Contestants are asked to devise their own processor. Credit will be awarded for their construction of the instruction set and the tradeoff between complexity and elegance. This aspect gives contestants an opportunity to ‘play’ with a computer architecture and to demonstrate originality. You are being asked to construct an instruction set (a so-called instruction set architecture, ISA) – you are not being asked to design the hardware or internal logic of a computer.

In order to simplify the project, students are not required to consider interrupt handling, floating-point operations, or pipelining/superscalar mechanisms. That is, your hypothetical architecture does not have to include floating-point instructions and it does not have to implement hardware interrupts.

Students are required to create an integrated environment in which their simulator runs.

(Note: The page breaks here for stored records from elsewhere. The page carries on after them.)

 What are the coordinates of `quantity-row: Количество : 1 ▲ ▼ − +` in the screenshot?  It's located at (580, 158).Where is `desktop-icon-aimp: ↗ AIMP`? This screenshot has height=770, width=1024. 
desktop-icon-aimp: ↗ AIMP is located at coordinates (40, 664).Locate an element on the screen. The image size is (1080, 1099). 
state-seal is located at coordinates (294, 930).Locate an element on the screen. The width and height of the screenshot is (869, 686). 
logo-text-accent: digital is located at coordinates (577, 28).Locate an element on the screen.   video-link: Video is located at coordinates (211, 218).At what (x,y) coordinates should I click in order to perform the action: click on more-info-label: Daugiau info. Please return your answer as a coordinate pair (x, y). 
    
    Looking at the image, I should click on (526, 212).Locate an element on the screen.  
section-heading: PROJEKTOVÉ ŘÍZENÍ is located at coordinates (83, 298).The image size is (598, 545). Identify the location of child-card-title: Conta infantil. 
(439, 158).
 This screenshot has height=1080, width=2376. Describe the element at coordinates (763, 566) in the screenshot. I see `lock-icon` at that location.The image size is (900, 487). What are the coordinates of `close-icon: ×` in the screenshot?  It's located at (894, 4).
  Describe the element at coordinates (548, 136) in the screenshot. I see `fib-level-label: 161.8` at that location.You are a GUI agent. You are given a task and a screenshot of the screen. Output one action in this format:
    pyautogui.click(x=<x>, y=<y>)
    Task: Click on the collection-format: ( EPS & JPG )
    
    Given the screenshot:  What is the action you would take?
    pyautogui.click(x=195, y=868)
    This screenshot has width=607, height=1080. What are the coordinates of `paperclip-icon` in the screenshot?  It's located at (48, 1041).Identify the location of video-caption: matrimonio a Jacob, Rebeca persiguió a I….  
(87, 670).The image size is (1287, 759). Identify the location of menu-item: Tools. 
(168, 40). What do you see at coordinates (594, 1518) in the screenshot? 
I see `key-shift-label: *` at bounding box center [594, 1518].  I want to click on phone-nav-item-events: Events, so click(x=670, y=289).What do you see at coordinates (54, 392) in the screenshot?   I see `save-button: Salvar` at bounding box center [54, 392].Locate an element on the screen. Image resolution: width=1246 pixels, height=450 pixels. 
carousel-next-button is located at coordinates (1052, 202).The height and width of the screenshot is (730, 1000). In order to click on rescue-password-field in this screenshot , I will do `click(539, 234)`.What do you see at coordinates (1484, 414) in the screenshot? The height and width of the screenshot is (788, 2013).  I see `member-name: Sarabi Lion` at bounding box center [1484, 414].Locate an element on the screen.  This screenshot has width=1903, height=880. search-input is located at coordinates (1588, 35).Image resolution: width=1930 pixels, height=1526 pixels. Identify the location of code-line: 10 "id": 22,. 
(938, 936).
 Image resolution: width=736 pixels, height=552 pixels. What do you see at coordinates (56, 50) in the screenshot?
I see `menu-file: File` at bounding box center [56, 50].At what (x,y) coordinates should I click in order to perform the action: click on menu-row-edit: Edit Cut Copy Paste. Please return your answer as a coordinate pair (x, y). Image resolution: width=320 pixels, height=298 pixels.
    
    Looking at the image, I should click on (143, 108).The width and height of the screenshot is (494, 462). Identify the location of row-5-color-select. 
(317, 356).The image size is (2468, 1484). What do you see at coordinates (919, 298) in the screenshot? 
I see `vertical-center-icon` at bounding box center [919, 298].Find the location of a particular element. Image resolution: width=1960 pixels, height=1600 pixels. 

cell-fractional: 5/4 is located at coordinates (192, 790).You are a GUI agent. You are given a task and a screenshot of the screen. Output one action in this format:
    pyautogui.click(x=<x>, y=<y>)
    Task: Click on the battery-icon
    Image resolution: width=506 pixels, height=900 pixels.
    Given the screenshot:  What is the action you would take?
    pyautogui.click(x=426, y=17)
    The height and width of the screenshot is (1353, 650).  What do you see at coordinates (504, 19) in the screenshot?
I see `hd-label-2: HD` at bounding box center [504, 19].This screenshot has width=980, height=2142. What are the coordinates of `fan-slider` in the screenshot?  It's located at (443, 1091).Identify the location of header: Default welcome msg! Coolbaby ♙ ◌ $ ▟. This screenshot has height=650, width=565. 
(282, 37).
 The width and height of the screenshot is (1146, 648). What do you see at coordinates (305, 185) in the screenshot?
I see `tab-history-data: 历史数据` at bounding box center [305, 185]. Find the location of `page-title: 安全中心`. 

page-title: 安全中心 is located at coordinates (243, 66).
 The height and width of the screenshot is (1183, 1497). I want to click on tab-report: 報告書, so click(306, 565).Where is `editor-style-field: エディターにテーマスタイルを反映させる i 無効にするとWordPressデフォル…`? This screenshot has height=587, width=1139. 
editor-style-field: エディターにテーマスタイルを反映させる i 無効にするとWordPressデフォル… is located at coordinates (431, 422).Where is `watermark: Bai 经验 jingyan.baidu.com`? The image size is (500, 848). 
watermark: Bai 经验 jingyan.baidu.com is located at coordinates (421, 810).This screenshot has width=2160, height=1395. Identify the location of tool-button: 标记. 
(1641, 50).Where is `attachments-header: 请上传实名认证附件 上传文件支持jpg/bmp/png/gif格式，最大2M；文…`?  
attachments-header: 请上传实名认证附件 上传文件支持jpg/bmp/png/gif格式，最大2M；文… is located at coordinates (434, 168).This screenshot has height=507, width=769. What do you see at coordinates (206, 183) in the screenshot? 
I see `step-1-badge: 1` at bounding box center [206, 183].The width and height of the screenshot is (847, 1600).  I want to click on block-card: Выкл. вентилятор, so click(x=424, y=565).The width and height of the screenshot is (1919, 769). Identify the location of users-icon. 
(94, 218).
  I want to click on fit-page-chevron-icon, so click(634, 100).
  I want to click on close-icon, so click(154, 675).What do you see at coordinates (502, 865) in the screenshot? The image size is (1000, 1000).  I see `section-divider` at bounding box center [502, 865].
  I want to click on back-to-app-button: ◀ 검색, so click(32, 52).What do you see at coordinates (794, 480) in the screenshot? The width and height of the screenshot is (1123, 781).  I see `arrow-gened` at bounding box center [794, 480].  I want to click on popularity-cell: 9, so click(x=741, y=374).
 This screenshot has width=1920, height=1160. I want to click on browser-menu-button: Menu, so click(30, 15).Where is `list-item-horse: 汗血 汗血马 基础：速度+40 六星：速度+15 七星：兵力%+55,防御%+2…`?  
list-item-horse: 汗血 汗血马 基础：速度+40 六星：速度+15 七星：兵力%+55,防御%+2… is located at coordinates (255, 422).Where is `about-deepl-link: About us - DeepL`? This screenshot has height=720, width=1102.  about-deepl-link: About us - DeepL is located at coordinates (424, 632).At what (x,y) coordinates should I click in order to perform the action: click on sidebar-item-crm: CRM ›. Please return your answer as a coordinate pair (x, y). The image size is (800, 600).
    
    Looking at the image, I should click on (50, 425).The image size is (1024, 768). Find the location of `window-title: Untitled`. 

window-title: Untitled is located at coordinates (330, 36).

Credit will be given ingenuity (e.g., the use of color for instructions – or even clever typography, the display of internal data in registers and memory, and so on).

The Report

The final report must consist of no more than 40 pages (1½ line spacing) set out as follows:

•    Introduction
•    Design of the architecture
•    Design of the Simulator
•    Use of software engineering in creating the product
•    Testing the product
•    Reflective overview of the project
•    Appendices

The Final Report

The top ten teams who go through to second-round of judging may submit an updated final report if they wish to take account of progress they have made, and of improvements and advances that have taken place since their first submission.

Intellectual Property Rights

The IEEE Computer Society is interested only in using this competition to promote excellence. The Computer Society reserves the right to publish the best reports on its website (together with the simulator). However, the copyright of the report and the ownership of any software developed remains with the teams.

How to Win the Competition

The judges are looking for a high-quality project – both in terms of the actual software and the written report. Quality must be demonstrated throughout the project – from the specification and design of the simulator, to its implementation and testing. Credit will be given for any user documentation or help-facilities incorporated within the simulator.

The IEEE Computer Society promotes professional standards in the design of software. Consequently, the teams most likely to be successful in this competition will be those who pay attention to good program design techniques.

Some team must win this competition – it might as well be YOUR team.